American politician from Idaho

Joshua "Josh" Wheeler is an American politician and businessman serving as a Republican member of the Idaho House of Representatives from the 35th district (seat B). First elected in 2022, Wheeler has emphasized career and technical education, rural development, and expanding access to health care in underserved areas.

==Early life and education==
Wheeler was born and raised in Ammon, Idaho. He graduated from Hillcrest High School. Wheeler earned a Bachelor of Science in Construction Management from Brigham Young University and later completed a Master of Business Administration (MBA) at Idaho State University.

==Business career==
Wheeler is co-owner and executive of Wheeler Electric, a family-owned electrical contracting business. His experience as a small business operator informs his positions on regulation, workforce development, and linking educational programs to industry needs.

==Political career==
Wheeler won election to the Idaho House of Representatives in 2022, representing District 35B, succeeding Rod Furniss. He ran for re-election in 2024. He has served on committees including the House Education Committee and House Agricultural Affairs Committee.

===Legislation and policy initiatives===
Wheeler has been associated with various bills and legislative debates, particularly in the fields of career & technical education (CTE) and rural health.

- House Bill 418 (2025) — An appropriation directing additional funding to the Division of Career Technical Education (CTE).
- Idaho Launch legislation (2023) — Wheeler supported legislation establishing the Idaho Launch Grant Program, designed to improve access to technical training in workforce-demand fields.
- House Bill 443 (2025, failed) — A proposed measure to incentivize private investment in CTE programs; Wheeler publicly expressed disappointment at its failure.
- House Bill 242 (2025) — A bill to offer incentives for medical preceptors to support rural placements and expand clinical training in underserved areas.
- Senate Bill 1087 (2025) — Wheeler is named as a co-sponsor; the bill requires healthcare providers to furnish one free copy of medical records upon request in certain Social Security claims contexts.
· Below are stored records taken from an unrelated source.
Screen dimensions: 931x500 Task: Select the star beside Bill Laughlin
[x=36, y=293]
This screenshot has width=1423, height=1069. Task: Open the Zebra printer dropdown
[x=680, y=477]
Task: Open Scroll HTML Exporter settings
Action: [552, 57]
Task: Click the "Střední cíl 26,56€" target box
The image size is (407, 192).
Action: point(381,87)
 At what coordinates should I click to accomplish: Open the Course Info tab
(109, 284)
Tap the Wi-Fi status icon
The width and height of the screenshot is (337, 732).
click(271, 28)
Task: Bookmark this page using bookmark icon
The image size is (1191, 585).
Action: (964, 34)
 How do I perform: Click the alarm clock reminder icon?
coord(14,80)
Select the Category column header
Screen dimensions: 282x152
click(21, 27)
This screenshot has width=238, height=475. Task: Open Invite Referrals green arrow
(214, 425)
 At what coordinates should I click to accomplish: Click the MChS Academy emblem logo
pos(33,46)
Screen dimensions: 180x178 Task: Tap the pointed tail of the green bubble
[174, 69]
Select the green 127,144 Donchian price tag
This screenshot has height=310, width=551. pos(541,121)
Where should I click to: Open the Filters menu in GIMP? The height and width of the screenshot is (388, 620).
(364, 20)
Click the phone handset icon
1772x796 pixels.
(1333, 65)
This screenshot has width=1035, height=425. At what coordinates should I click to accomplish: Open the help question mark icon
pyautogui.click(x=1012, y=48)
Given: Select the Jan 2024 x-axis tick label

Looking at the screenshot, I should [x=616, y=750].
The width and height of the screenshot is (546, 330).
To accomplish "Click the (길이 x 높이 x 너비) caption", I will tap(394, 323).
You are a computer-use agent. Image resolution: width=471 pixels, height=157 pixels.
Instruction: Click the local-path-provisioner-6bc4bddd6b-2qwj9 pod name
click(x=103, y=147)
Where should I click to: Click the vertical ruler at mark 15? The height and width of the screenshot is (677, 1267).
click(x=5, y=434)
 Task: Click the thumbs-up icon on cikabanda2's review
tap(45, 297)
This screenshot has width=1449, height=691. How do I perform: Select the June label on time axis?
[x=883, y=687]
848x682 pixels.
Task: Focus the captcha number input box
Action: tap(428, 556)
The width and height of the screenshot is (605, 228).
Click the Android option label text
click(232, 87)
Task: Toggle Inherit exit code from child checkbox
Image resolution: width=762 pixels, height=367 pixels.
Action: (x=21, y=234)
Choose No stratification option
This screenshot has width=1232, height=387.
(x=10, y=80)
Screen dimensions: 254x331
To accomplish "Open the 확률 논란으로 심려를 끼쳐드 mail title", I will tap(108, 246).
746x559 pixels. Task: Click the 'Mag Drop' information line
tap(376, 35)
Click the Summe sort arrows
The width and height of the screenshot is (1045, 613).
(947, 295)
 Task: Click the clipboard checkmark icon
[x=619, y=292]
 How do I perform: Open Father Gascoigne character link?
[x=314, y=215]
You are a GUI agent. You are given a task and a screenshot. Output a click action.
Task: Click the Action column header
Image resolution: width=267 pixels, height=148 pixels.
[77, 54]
Wheeler also opposed House Bill 138 (2025), a controversial measure that could have curtailed Medicaid expansion; he argued the change would disproportionately harm rural health systems.

==Media appearances==
Wheeler has appeared in multiple interviews and forums:
- In June 2025, he was interviewed on the Idaho Found podcast (KISU) where he discussed his background, family, and legislative priorities.
- He appeared on SVI News / The Wave radio in 2025 to provide legislative updates.
- In his 2024 re-election campaign, East Idaho News profiled Wheeler and his policy positions.
During a February 2026 session of Idaho's House Business Committee, Wheeler as the panel's acting chair allowed far-right provocateur David Pettinger, dressed in brownface, to testify despite multiple objections from other committee members. Wheeler was noted to have "smirked" at the racist display.

==Personal life==
Wheeler is married to Dr. Laramie Wheeler, a practicing physician. They have six children. Their son Han died in 2018 from a brain tumor. Prior to his legislative service, Wheeler was elected to the Ammon City Council in 2019.